[Records shown]

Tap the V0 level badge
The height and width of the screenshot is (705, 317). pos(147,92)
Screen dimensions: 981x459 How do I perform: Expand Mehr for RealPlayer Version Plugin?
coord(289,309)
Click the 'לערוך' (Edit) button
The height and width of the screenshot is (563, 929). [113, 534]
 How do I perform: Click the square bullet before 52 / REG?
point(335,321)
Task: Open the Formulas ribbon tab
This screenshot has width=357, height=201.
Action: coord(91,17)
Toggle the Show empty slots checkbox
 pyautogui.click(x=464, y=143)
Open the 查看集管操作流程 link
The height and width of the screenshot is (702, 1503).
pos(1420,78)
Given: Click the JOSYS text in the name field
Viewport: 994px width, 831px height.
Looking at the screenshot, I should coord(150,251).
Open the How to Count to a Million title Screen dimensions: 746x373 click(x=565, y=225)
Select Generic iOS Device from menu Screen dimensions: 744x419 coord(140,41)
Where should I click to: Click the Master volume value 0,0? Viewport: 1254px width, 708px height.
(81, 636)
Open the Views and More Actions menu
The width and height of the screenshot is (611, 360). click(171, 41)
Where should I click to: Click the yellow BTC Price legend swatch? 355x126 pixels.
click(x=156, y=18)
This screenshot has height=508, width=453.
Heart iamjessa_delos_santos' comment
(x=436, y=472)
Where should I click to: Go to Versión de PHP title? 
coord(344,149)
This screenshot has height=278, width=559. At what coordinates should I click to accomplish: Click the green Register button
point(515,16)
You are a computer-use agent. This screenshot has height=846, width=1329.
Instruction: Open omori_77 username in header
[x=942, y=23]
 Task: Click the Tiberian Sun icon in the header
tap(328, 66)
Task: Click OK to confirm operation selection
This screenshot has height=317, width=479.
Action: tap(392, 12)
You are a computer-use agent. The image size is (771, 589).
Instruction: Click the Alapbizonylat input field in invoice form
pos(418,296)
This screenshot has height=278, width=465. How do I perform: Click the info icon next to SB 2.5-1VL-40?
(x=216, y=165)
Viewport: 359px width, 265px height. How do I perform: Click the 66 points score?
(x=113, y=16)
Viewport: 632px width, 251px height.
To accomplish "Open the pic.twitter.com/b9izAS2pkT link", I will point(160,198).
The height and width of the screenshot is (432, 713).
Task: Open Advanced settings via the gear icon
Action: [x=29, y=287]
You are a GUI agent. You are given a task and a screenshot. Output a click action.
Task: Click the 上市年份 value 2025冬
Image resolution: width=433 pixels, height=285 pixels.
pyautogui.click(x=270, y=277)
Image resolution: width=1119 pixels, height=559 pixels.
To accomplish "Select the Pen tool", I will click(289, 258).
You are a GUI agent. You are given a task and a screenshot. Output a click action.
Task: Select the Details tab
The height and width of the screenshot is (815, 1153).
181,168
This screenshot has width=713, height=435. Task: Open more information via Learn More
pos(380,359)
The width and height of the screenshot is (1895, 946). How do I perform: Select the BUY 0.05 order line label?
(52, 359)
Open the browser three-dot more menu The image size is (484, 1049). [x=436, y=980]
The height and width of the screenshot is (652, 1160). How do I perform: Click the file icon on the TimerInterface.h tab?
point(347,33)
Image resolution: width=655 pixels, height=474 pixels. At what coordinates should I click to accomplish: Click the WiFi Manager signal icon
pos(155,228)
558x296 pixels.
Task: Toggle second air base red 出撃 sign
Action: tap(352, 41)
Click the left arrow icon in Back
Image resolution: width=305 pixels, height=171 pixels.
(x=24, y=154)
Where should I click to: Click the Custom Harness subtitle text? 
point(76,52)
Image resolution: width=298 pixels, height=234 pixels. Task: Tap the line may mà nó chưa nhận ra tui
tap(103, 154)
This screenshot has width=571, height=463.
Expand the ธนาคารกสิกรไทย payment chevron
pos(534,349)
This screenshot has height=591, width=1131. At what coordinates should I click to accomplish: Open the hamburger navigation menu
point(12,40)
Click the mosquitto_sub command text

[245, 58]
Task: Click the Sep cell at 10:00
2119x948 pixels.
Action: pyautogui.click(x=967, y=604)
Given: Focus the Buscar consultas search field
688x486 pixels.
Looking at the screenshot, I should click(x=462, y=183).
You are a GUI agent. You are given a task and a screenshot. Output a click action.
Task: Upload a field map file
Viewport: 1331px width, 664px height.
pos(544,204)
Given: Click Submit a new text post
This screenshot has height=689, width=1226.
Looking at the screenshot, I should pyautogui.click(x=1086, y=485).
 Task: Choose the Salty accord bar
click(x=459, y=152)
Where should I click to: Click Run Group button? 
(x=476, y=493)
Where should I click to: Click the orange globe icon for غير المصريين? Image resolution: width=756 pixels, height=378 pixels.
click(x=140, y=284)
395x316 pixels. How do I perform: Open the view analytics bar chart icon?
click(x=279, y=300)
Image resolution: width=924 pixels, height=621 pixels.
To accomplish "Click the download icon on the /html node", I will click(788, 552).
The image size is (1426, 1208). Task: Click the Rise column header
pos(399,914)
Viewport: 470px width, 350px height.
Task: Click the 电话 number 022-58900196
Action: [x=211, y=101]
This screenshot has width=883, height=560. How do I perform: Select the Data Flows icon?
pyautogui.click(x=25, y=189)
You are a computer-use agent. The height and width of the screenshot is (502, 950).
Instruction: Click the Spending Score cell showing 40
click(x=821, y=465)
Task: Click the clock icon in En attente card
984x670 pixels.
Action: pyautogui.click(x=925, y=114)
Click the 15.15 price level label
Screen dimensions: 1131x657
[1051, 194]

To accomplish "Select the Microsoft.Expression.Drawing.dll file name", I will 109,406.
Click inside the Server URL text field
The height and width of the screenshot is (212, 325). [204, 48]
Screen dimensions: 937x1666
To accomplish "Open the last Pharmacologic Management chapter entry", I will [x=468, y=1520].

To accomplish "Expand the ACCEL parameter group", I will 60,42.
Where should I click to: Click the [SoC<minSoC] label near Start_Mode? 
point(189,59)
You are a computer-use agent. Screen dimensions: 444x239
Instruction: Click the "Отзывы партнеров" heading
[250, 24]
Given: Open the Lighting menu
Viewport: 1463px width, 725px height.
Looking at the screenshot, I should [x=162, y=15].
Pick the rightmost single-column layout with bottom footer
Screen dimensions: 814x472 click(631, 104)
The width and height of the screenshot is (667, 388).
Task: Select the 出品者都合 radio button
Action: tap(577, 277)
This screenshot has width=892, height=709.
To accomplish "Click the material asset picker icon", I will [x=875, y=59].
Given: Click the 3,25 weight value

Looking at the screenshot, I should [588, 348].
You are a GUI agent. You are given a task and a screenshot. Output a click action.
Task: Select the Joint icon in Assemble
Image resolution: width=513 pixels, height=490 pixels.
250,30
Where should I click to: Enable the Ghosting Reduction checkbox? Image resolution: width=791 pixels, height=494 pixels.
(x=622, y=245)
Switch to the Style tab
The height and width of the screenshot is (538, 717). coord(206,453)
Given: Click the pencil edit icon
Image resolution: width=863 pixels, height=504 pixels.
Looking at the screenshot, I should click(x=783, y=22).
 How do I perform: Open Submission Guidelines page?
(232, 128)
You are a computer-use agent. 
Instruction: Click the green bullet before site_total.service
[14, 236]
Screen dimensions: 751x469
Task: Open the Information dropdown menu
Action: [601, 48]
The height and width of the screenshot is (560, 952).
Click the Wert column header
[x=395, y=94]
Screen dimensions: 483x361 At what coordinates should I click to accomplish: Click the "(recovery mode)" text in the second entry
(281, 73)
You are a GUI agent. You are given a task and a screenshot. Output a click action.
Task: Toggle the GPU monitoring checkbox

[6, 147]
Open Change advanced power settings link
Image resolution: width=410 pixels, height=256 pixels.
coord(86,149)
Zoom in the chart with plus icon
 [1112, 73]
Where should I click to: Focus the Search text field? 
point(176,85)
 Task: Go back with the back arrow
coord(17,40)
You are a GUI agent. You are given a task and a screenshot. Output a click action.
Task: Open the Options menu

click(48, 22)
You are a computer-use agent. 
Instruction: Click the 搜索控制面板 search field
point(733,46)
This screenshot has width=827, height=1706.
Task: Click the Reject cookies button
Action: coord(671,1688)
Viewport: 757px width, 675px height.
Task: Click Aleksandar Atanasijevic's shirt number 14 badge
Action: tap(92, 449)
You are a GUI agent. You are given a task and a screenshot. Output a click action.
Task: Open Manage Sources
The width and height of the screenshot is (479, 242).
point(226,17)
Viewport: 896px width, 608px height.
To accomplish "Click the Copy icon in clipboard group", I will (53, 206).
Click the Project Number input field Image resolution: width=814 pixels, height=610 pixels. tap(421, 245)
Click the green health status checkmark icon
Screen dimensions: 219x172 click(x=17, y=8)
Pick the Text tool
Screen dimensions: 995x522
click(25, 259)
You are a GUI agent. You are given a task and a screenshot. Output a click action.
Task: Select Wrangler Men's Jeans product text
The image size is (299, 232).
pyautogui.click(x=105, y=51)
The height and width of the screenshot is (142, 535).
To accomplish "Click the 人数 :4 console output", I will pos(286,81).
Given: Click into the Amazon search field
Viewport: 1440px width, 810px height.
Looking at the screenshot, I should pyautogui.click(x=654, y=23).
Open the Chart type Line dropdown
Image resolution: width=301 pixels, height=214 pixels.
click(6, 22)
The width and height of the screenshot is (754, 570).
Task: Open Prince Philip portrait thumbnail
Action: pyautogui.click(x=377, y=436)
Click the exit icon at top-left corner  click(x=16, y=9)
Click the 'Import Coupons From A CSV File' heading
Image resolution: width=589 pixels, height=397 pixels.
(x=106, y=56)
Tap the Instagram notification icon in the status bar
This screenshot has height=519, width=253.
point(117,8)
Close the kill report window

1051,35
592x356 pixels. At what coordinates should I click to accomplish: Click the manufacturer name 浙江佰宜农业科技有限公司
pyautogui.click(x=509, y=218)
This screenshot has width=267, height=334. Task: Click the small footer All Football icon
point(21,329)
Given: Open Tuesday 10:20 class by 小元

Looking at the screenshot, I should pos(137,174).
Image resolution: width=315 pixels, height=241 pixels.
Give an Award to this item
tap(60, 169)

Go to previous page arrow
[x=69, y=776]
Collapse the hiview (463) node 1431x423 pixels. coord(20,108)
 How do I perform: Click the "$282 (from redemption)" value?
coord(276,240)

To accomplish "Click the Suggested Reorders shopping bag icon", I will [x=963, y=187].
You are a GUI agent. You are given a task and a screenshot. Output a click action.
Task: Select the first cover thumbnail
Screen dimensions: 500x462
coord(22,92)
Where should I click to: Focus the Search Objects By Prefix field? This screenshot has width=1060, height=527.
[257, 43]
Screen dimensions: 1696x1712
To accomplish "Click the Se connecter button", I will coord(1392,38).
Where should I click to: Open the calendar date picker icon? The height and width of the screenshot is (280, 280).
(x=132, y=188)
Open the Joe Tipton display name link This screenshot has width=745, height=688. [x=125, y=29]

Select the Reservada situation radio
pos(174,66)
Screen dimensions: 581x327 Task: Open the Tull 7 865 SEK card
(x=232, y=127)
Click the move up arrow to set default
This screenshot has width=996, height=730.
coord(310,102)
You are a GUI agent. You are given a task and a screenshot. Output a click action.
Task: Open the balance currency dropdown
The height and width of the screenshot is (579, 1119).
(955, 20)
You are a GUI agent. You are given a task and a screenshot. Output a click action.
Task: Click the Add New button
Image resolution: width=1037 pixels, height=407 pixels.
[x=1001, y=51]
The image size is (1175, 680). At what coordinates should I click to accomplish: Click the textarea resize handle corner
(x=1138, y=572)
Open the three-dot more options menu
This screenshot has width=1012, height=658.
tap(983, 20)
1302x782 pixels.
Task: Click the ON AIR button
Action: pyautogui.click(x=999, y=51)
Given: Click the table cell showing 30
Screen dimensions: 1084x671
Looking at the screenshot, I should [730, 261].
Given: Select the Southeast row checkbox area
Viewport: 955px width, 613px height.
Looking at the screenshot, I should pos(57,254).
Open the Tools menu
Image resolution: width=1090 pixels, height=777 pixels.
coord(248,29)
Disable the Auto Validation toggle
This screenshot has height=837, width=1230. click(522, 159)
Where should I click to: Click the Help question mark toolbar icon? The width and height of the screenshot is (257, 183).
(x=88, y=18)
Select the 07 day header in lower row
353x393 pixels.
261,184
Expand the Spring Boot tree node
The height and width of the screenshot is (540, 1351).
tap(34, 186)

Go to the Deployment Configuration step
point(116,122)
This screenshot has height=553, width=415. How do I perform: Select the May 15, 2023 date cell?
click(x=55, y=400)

[/Records shown]

▶ [Work instruction]: A verbatim transcription is needed of the lines above, starting at the line with "Give an Award to this item" and ending at the line with "Open the three-dot more options menu", both included, and of nothing else.

▶ [Your solution]:
Give an Award to this item
tap(60, 169)

Go to previous page arrow
[x=69, y=776]
Collapse the hiview (463) node 1431x423 pixels. coord(20,108)
 How do I perform: Click the "$282 (from redemption)" value?
coord(276,240)

To accomplish "Click the Suggested Reorders shopping bag icon", I will [x=963, y=187].
You are a GUI agent. You are given a task and a screenshot. Output a click action.
Task: Select the first cover thumbnail
Screen dimensions: 500x462
coord(22,92)
Where should I click to: Focus the Search Objects By Prefix field? This screenshot has width=1060, height=527.
[257, 43]
Screen dimensions: 1696x1712
To accomplish "Click the Se connecter button", I will coord(1392,38).
Where should I click to: Open the calendar date picker icon? The height and width of the screenshot is (280, 280).
(x=132, y=188)
Open the Joe Tipton display name link This screenshot has width=745, height=688. [x=125, y=29]

Select the Reservada situation radio
pos(174,66)
Screen dimensions: 581x327 Task: Open the Tull 7 865 SEK card
(x=232, y=127)
Click the move up arrow to set default
This screenshot has width=996, height=730.
coord(310,102)
You are a GUI agent. You are given a task and a screenshot. Output a click action.
Task: Open the balance currency dropdown
The height and width of the screenshot is (579, 1119).
(955, 20)
You are a GUI agent. You are given a task and a screenshot. Output a click action.
Task: Click the Add New button
Image resolution: width=1037 pixels, height=407 pixels.
[x=1001, y=51]
The image size is (1175, 680). At what coordinates should I click to accomplish: Click the textarea resize handle corner
(x=1138, y=572)
Open the three-dot more options menu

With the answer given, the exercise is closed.